This chapter is the first of a pair that examines motor coordinate VOR models based on the Kinematic VOR Model of chapter 3. The Simplified Motor Coordinate VOR Model is presented first and the Full Motor Coordinate VOR Model is presented in chapter 6. Motor coordinates here means that the eye velocity and acceleration equations of the Kinematic VOR Model are written for an eye position vector whose components are expressed in the muscle coordinate system of the eyes. In contrast, the Global VOR Model in chapter 3 used the velocity equation of the Kinematic VOR Model written for an angular eye velocity. The model is simplified in the sense that a simplified muscle coordinate system of the eye in two dimensions was used in the calculations. In the Full Motor Coordinate model, a three-dimensional coordinate system defined by the six extraocular muscles was used in the calculations.
Emphasis is placed on the relevance and precision of simple models derived to explain and reproduce the psychophysical monkey VOR data of Snyder and King (Snyder92b; Snyder personal communication).
Two simple models are presented and their results compared to VOR data recorded from three monkeys. They differ from the Global VOR Model of chapter 3 in many respects. First, the Global VOR Model described the VOR calculations using an angular eye velocity representation while the two simplified models use the velocity of the coordinates of an eye position vector. This has two consequences: 1) it simplifies the VOR computation, and 2) it is closer to the neurobiological representation of eye position. Second, the Global VOR Model only used the velocity equation of the Kinematic VOR Model while the Motor Coordinate models used both the velocity and acceleration equations to model the VOR. In the Global VOR Model, the acceleration signals were determined by seven independent free parameters, which were fitted manually. In the Motor Coordinate models the velocity and acceleration signals were weighted by only two parameters, which were determined by linear regression. Third, the results from the Global VOR model were only compared to the data from one monkey and only the velocity was examined. The Motor Coordinate models, in contrast, are compared to the data from three monkeys in many more conditions and both velocity and acceleration results were examined.
The acceleration equation of the Kinematic VOR Model describes the geometrical relationship of angular and linear head accelerations to the eye position vector acceleration to stabilize targets on the retina. The mathematical expression derived for the acceleration turns out to be much more complex than the velocity equation presented in chapter 3. Nevertheless, it is shown that the only terms that contribute significantly to the eye acceleration responses are the terms homologous to the velocity equation of the Kinematic VOR Model. This may explain why
the encoding of head velocity and acceleration information by the vestibular canals occur together. Indeed, since head velocity and acceleration must obey the same transformation rules to result in an ideal VOR, there is no evolutionary pressure to differentiate between velocity and acceleration information in the encoding by the canals and they are, therefore, encoded together ([Lisberger1994]) .
In addition to the acceleration equation, the mathematical expressions for the VOR retinal slip velocity and acceleration are derived. These expressions determine the velocity and acceleration of a target as they would be observed at the retina during incomplete VOR stabilization. These expressions will be useful in future cerebellar models of VOR adaptation since evidence suggests that VOR adaptation is driven by velocity and acceleration of target visual slip on the retina. This information is reported in the VOR pathways by the climbing fibers of the inferior olive innervating the Purkinje cells in the cerebellum ([Simpson and Alley1974]).
The first Simplified Motor Coordinate model explains 99.3% of the variability of the monkey psychophysical data with only four free parameters (two delays and two regression coefficients). The second Simplified Motor Coordinate model, with nine free parameters (five delays, one gain, one gating factor and two regression coefficients) explains about the same variability in the data, but yields a better qualitative fit than the first model.

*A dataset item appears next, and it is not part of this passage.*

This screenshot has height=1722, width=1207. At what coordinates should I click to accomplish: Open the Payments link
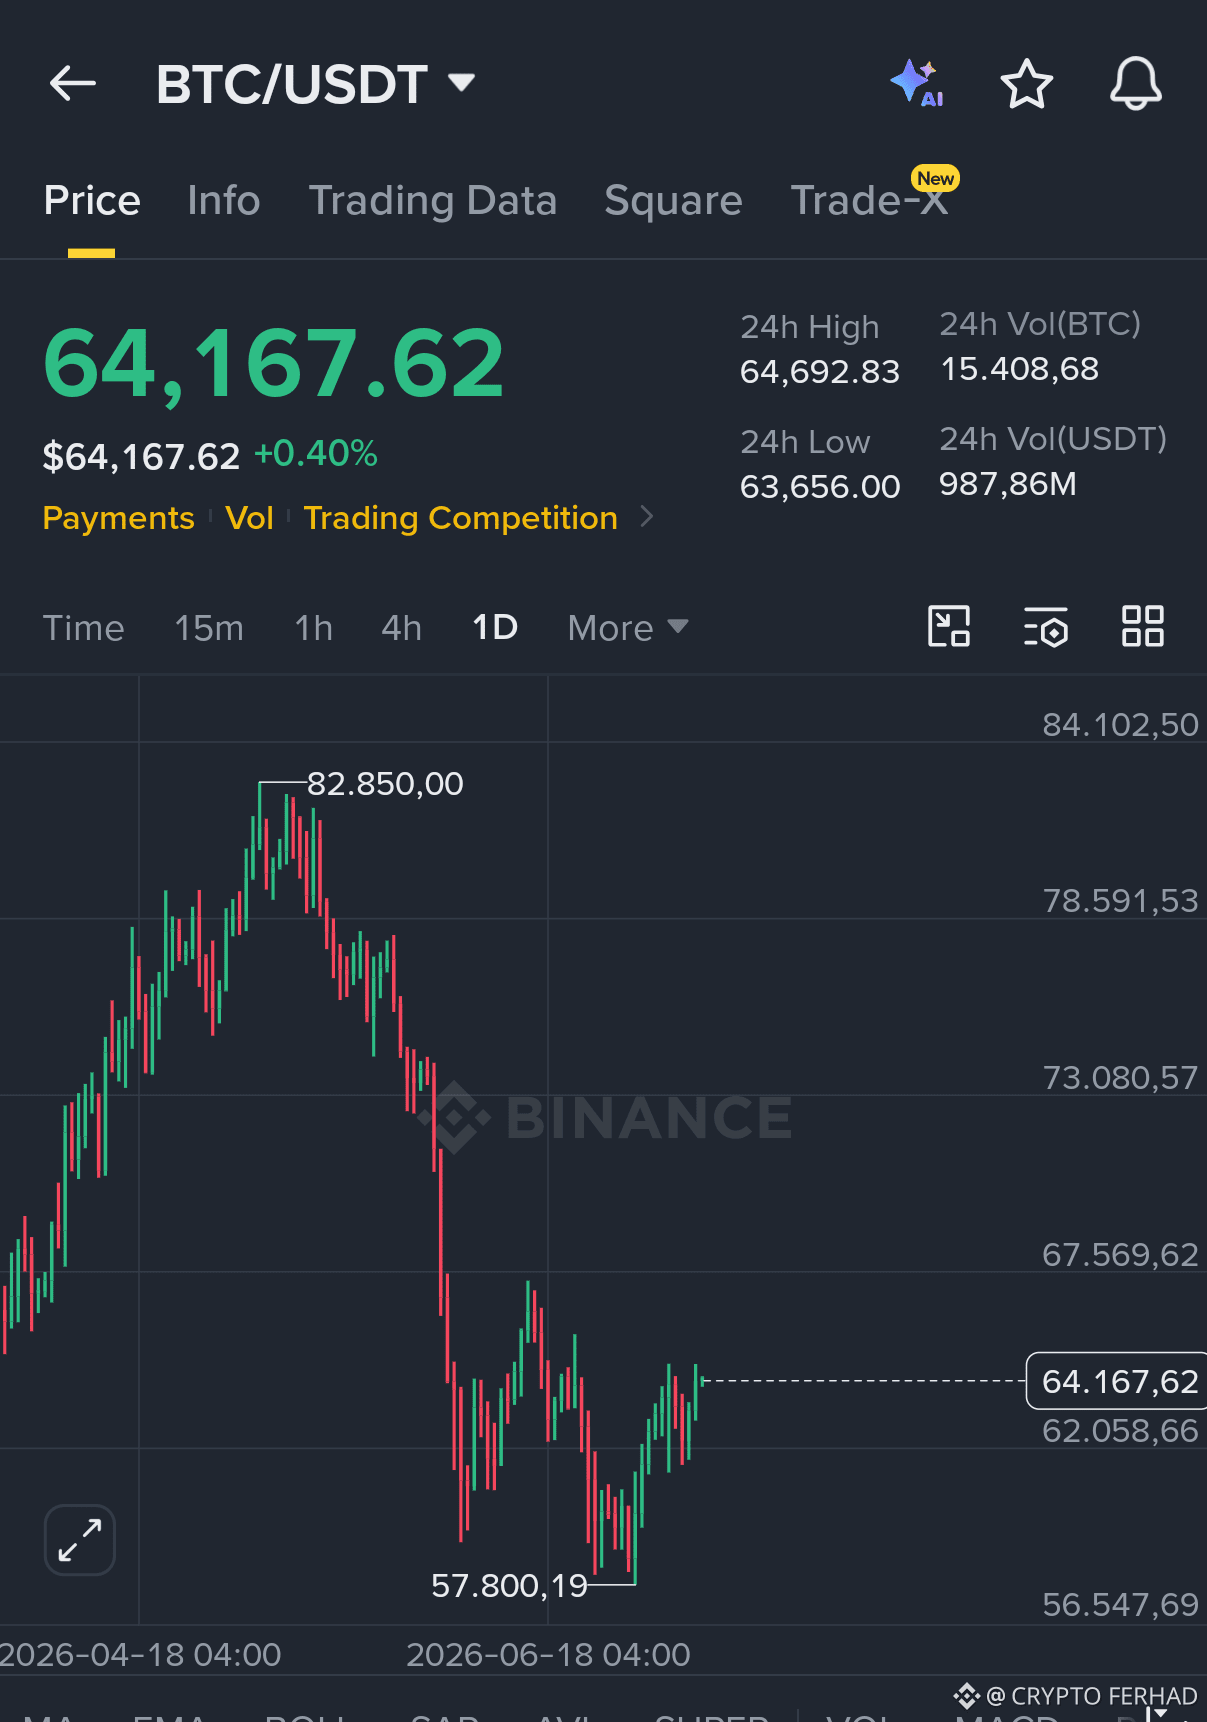tap(118, 518)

The second Simplified Motor Coordinate model,although mathematically more intensive and exact in its description, is closely related to the model outlined by Snyder & King (Snyder96). The main differences are: 1) the presence in our model of a fast eye response with a very short delay, 2) the presence of a modulation with viewing direction, and 3) the absence of a fourth stage between 45 and 100 ms after rotation onset, which, in their model, fully compensated for eye translation. Our precise mathematical description is more complete and allowed us to study finer details of VOR sensorimotor interaction which must be verified in future experiments.
In this chapter, the models were kept simple to get at the most relevant features in the data and in this way avoid overfitting naturally occurring variations present in the data. In retrospect, undesireable oscillations in the head inputs were quite useful in establishing the parameters in the models. This suggests that simple head velocity input signals might not be suitable to construct a complete model of the VOR. Using persistence of excitation as a criterion to estimate whether an open-loop experiment on a linear system is informative ([Ljung1987]), I concluded that the experiment was not fully informative, and that the head acceleration, in contrast to head position and velocity, was the most informative. Thus, more complex time-varying head inputs need to be used in the future to better characterize the VOR dynamics.